Required work: The data follows. Retype every entry exactly.

[Dataset entries]
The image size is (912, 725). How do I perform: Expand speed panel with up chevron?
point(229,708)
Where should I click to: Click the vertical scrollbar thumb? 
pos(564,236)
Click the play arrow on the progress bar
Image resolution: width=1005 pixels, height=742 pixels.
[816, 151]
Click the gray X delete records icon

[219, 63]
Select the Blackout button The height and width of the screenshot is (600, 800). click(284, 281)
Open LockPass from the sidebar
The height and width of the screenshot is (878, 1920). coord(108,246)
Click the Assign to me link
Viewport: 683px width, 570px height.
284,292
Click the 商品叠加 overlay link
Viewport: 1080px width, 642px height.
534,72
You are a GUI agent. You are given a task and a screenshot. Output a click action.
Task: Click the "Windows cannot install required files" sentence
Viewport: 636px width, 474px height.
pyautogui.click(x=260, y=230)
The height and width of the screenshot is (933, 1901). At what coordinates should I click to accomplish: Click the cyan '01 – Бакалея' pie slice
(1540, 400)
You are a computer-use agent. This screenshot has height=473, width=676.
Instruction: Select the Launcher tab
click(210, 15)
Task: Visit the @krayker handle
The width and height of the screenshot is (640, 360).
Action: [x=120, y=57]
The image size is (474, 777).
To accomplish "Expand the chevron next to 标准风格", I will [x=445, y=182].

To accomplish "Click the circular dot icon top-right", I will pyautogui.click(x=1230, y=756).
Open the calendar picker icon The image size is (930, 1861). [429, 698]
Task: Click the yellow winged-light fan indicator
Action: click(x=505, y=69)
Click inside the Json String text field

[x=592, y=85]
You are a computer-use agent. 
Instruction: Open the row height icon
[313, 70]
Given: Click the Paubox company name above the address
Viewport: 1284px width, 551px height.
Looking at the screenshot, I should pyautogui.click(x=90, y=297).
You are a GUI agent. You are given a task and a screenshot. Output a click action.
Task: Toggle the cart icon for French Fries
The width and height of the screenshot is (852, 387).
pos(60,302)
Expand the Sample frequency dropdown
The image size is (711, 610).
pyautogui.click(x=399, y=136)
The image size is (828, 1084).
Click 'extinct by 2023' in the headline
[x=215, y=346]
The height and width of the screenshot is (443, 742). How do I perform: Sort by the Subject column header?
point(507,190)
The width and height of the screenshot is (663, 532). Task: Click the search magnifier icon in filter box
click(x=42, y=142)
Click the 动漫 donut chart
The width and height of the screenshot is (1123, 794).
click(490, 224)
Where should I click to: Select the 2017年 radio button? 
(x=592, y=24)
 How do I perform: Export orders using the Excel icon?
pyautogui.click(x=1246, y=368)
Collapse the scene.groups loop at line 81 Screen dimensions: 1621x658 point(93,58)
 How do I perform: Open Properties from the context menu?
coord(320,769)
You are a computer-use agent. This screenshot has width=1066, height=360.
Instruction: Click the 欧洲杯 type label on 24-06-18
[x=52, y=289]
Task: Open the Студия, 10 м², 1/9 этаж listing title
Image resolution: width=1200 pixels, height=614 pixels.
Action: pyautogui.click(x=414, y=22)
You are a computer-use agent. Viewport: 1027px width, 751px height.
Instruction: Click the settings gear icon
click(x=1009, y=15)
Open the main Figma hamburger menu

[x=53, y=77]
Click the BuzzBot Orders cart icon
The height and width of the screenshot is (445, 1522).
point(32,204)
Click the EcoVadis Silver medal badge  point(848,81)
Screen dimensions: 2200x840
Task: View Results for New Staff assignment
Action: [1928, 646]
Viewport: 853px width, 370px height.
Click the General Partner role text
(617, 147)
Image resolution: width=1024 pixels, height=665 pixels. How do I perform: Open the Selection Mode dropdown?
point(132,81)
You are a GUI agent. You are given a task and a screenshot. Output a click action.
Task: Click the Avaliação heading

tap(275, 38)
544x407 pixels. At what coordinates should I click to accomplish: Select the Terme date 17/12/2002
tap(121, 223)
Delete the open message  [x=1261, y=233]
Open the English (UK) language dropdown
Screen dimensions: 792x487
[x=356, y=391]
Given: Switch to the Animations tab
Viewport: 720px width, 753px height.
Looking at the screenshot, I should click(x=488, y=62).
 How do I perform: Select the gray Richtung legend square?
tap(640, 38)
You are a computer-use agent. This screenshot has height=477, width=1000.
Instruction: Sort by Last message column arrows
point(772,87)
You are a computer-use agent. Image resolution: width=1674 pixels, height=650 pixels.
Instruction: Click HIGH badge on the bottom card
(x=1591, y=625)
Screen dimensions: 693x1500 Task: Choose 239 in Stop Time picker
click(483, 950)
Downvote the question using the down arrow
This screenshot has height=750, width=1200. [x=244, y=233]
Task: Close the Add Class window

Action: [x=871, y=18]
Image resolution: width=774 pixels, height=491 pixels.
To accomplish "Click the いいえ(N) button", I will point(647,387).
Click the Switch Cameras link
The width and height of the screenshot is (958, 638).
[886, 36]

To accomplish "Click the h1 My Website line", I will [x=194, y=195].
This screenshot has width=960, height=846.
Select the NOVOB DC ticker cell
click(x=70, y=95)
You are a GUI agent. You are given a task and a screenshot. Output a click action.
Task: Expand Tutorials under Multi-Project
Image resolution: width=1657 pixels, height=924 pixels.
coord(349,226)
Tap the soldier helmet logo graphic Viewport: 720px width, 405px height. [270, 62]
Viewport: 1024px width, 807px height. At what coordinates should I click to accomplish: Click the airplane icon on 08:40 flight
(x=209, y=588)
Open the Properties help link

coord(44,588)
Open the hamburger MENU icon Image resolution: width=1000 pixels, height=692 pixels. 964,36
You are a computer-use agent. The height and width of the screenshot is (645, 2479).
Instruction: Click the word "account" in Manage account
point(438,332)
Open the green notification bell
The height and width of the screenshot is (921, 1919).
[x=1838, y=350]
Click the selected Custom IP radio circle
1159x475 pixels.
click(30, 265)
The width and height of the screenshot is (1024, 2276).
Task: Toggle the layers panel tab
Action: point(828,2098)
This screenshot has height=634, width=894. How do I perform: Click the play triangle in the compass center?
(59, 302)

Result:
The image size is (912, 725). How do I perform: Expand speed panel with up chevron?
point(229,708)
Where should I click to: Click the vertical scrollbar thumb? 
pos(564,236)
Click the play arrow on the progress bar
Image resolution: width=1005 pixels, height=742 pixels.
[816, 151]
Click the gray X delete records icon

[219, 63]
Select the Blackout button The height and width of the screenshot is (600, 800). click(284, 281)
Open LockPass from the sidebar
The height and width of the screenshot is (878, 1920). coord(108,246)
Click the Assign to me link
Viewport: 683px width, 570px height.
284,292
Click the 商品叠加 overlay link
Viewport: 1080px width, 642px height.
534,72
You are a GUI agent. You are given a task and a screenshot. Output a click action.
Task: Click the "Windows cannot install required files" sentence
Viewport: 636px width, 474px height.
pyautogui.click(x=260, y=230)
The height and width of the screenshot is (933, 1901). At what coordinates should I click to accomplish: Click the cyan '01 – Бакалея' pie slice
(1540, 400)
You are a computer-use agent. This screenshot has height=473, width=676.
Instruction: Select the Launcher tab
click(210, 15)
Task: Visit the @krayker handle
The width and height of the screenshot is (640, 360).
Action: [x=120, y=57]
The image size is (474, 777).
To accomplish "Expand the chevron next to 标准风格", I will [x=445, y=182].

To accomplish "Click the circular dot icon top-right", I will pyautogui.click(x=1230, y=756).
Open the calendar picker icon The image size is (930, 1861). [429, 698]
Task: Click the yellow winged-light fan indicator
Action: click(x=505, y=69)
Click inside the Json String text field

[x=592, y=85]
You are a computer-use agent. 
Instruction: Open the row height icon
[313, 70]
Given: Click the Paubox company name above the address
Viewport: 1284px width, 551px height.
Looking at the screenshot, I should pyautogui.click(x=90, y=297).
You are a GUI agent. You are given a task and a screenshot. Output a click action.
Task: Toggle the cart icon for French Fries
The width and height of the screenshot is (852, 387).
pos(60,302)
Expand the Sample frequency dropdown
The image size is (711, 610).
pyautogui.click(x=399, y=136)
The image size is (828, 1084).
Click 'extinct by 2023' in the headline
[x=215, y=346]
The height and width of the screenshot is (443, 742). How do I perform: Sort by the Subject column header?
point(507,190)
The width and height of the screenshot is (663, 532). Task: Click the search magnifier icon in filter box
click(x=42, y=142)
Click the 动漫 donut chart
The width and height of the screenshot is (1123, 794).
click(490, 224)
Where should I click to: Select the 2017年 radio button? 
(x=592, y=24)
 How do I perform: Export orders using the Excel icon?
pyautogui.click(x=1246, y=368)
Collapse the scene.groups loop at line 81 Screen dimensions: 1621x658 point(93,58)
 How do I perform: Open Properties from the context menu?
coord(320,769)
You are a computer-use agent. This screenshot has width=1066, height=360.
Instruction: Click the 欧洲杯 type label on 24-06-18
[x=52, y=289]
Task: Open the Студия, 10 м², 1/9 этаж listing title
Image resolution: width=1200 pixels, height=614 pixels.
Action: pyautogui.click(x=414, y=22)
You are a computer-use agent. Viewport: 1027px width, 751px height.
Instruction: Click the settings gear icon
click(x=1009, y=15)
Open the main Figma hamburger menu

[x=53, y=77]
Click the BuzzBot Orders cart icon
The height and width of the screenshot is (445, 1522).
point(32,204)
Click the EcoVadis Silver medal badge  point(848,81)
Screen dimensions: 2200x840
Task: View Results for New Staff assignment
Action: [1928, 646]
Viewport: 853px width, 370px height.
Click the General Partner role text
(617, 147)
Image resolution: width=1024 pixels, height=665 pixels. How do I perform: Open the Selection Mode dropdown?
point(132,81)
You are a GUI agent. You are given a task and a screenshot. Output a click action.
Task: Click the Avaliação heading

tap(275, 38)
544x407 pixels. At what coordinates should I click to accomplish: Select the Terme date 17/12/2002
tap(121, 223)
Delete the open message  [x=1261, y=233]
Open the English (UK) language dropdown
Screen dimensions: 792x487
[x=356, y=391]
Given: Switch to the Animations tab
Viewport: 720px width, 753px height.
Looking at the screenshot, I should click(x=488, y=62).
 How do I perform: Select the gray Richtung legend square?
tap(640, 38)
You are a computer-use agent. This screenshot has height=477, width=1000.
Instruction: Sort by Last message column arrows
point(772,87)
You are a computer-use agent. Image resolution: width=1674 pixels, height=650 pixels.
Instruction: Click HIGH badge on the bottom card
(x=1591, y=625)
Screen dimensions: 693x1500 Task: Choose 239 in Stop Time picker
click(483, 950)
Downvote the question using the down arrow
This screenshot has height=750, width=1200. [x=244, y=233]
Task: Close the Add Class window

Action: [x=871, y=18]
Image resolution: width=774 pixels, height=491 pixels.
To accomplish "Click the いいえ(N) button", I will point(647,387).
Click the Switch Cameras link
The width and height of the screenshot is (958, 638).
[886, 36]

To accomplish "Click the h1 My Website line", I will [x=194, y=195].
This screenshot has width=960, height=846.
Select the NOVOB DC ticker cell
click(x=70, y=95)
You are a GUI agent. You are given a task and a screenshot. Output a click action.
Task: Expand Tutorials under Multi-Project
Image resolution: width=1657 pixels, height=924 pixels.
coord(349,226)
Tap the soldier helmet logo graphic Viewport: 720px width, 405px height. [270, 62]
Viewport: 1024px width, 807px height. At what coordinates should I click to accomplish: Click the airplane icon on 08:40 flight
(x=209, y=588)
Open the Properties help link

coord(44,588)
Open the hamburger MENU icon Image resolution: width=1000 pixels, height=692 pixels. 964,36
You are a computer-use agent. The height and width of the screenshot is (645, 2479).
Instruction: Click the word "account" in Manage account
point(438,332)
Open the green notification bell
The height and width of the screenshot is (921, 1919).
[x=1838, y=350]
Click the selected Custom IP radio circle
1159x475 pixels.
click(30, 265)
The width and height of the screenshot is (1024, 2276).
Task: Toggle the layers panel tab
Action: point(828,2098)
This screenshot has height=634, width=894. How do I perform: Click the play triangle in the compass center?
(59, 302)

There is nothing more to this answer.